La nostra cultura tende invece a esorcizzare la morte, ci fa paura, vorremmo eliminarne le tracce. E per questo  proviamo a ironizzare sulla morte, proprio come fanno i Sadducei con questa strana domanda posta a Gesù; Sadducei che non credevano agli angeli, agli spiriti, e soprattutto non credevano alla risurrezione. Ironizzano sulla morte. Lo facciamo anche noi, l’abbiamo fatto con le feste di Hallowen, che non sono poi innocenti giochi e mascherate, perché aprono alla familiarità con un mondo sconosciuto, occulto, e vero.

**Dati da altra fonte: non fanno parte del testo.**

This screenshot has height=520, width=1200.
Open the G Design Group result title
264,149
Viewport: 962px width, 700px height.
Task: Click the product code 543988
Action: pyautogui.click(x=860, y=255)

La morte non è la fine di un dono, l’amore, di cui nella presente condizione viviamo un segno; è la soglia, dicevo, che ci permette di entrare nell’Amore e diventare una sola cosa con Lui, con Dio, il Dio della vita e non della morte, il Dio dei viventi, il Dio dell’alleanza, il Dio che porta il mio nome, il nostro nome, come Lui ha detto: “Io sono il Dio di Abramo, Isacco, Giacobbe”, anche il Dio col mio nome, col tuo nome, col tuo nome…, con il nostro nome. Dio dei viventi! … L’esperienza che qui ci aiutiamo a fare del suo amore e della sua fedeltà accende come un fuoco nel nostro cuore e aumenta la nostra fede nella risurrezione. L’amore di Dio, che è eterno, non può cambiare! Non è a tempo limitato: è per sempre! Ci aiuta a guardare e ad andare avanti! In cielo!